*** TASK INPUT ***

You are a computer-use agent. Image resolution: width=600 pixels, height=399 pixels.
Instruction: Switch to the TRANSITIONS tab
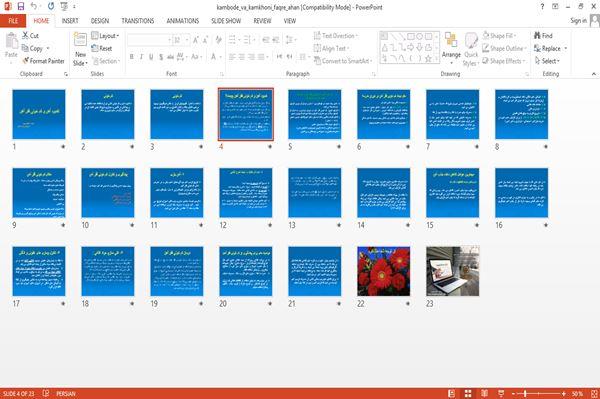click(138, 21)
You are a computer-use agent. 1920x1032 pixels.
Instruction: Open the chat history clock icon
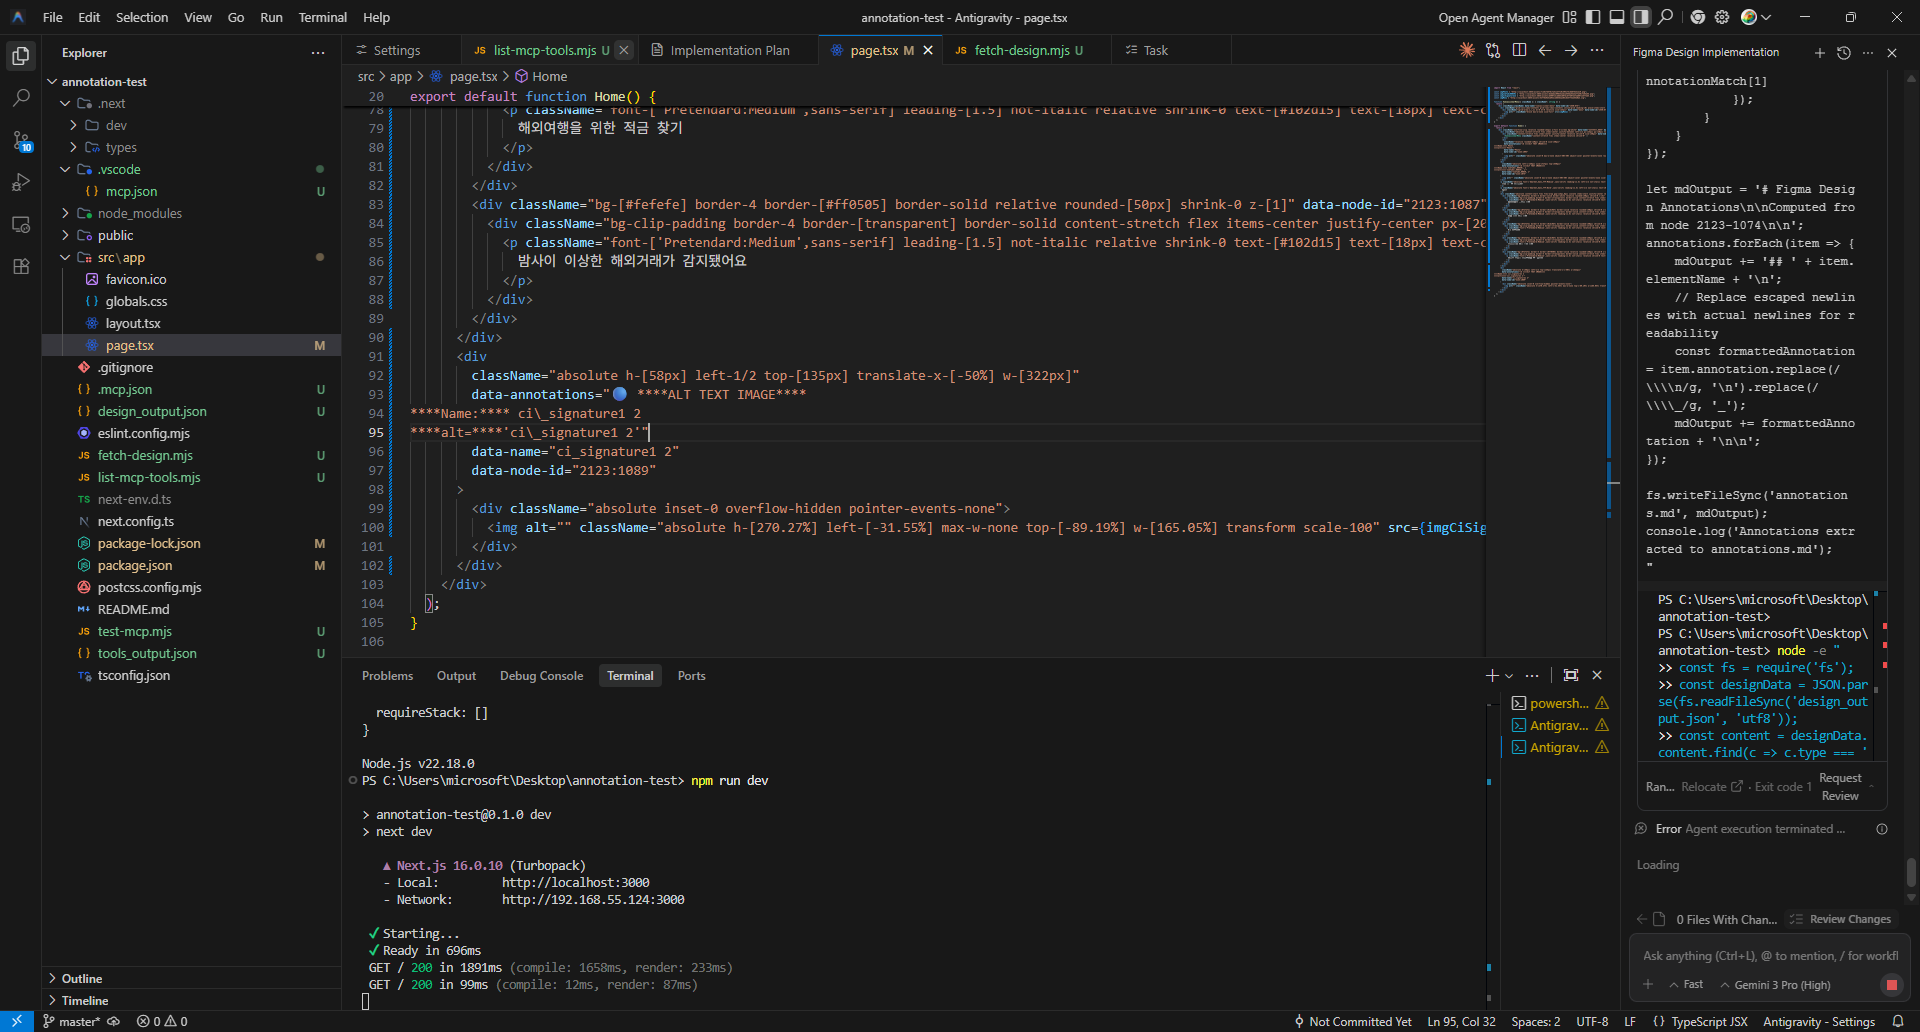1844,53
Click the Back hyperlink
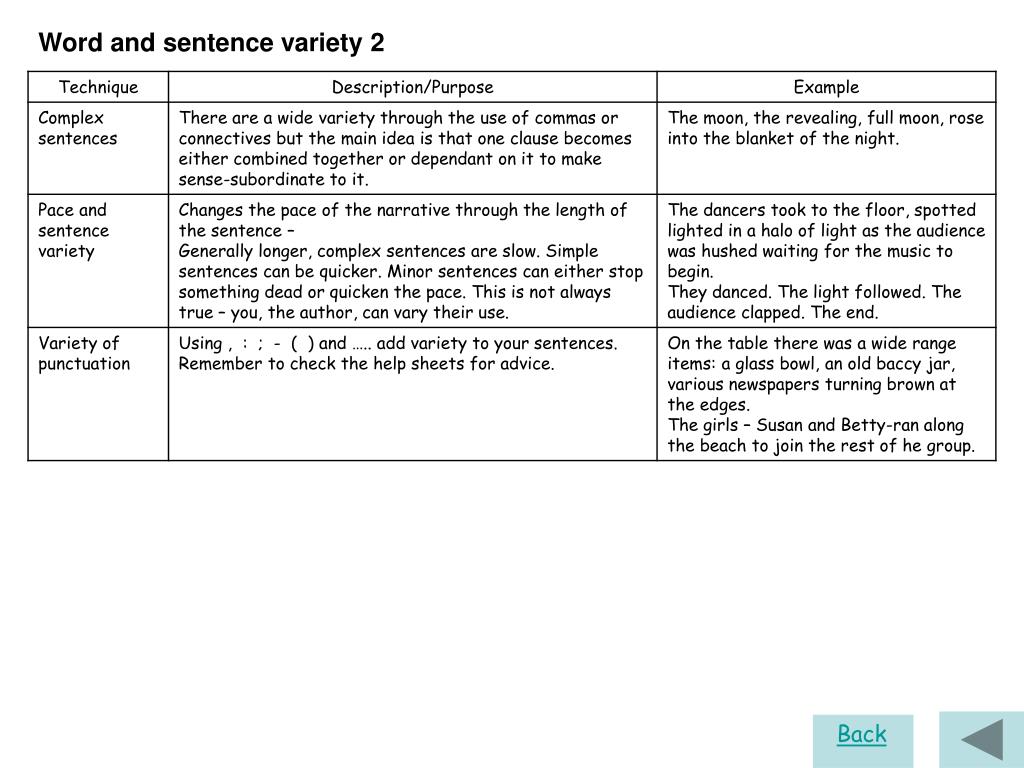The width and height of the screenshot is (1024, 768). [861, 734]
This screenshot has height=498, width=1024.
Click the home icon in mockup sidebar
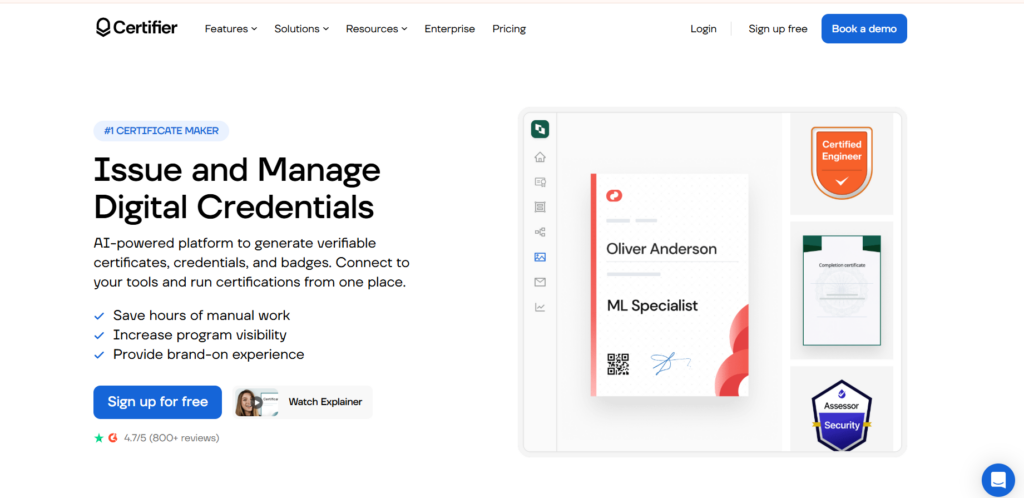(x=539, y=157)
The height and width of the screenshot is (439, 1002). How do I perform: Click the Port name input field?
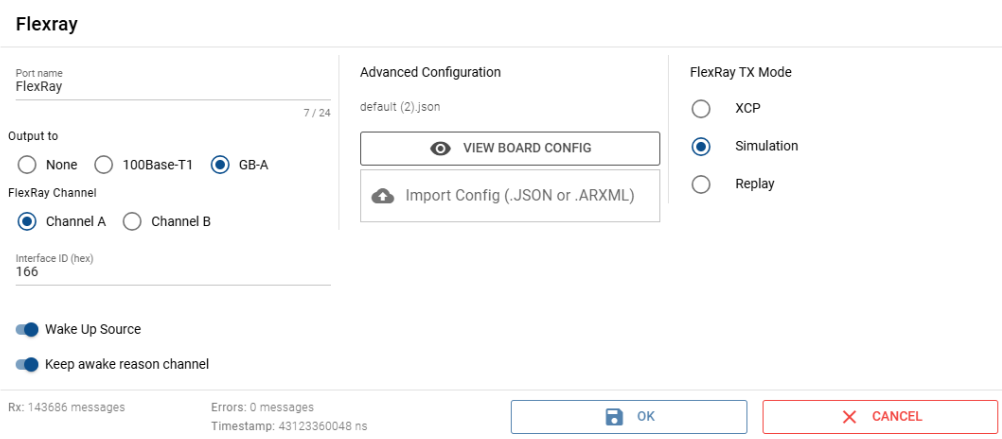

*** End of TASK INPUT ***

WHAT THE TASK REQUIRES:
Across the listing above, find all lines where the word "computer" is present and copy them.

YOUR RESPONSE:
You are a computer-use agent. Image resolution: width=600 pixels, height=399 pixels.
You are a computer-use agent. 1920x1032 pixels.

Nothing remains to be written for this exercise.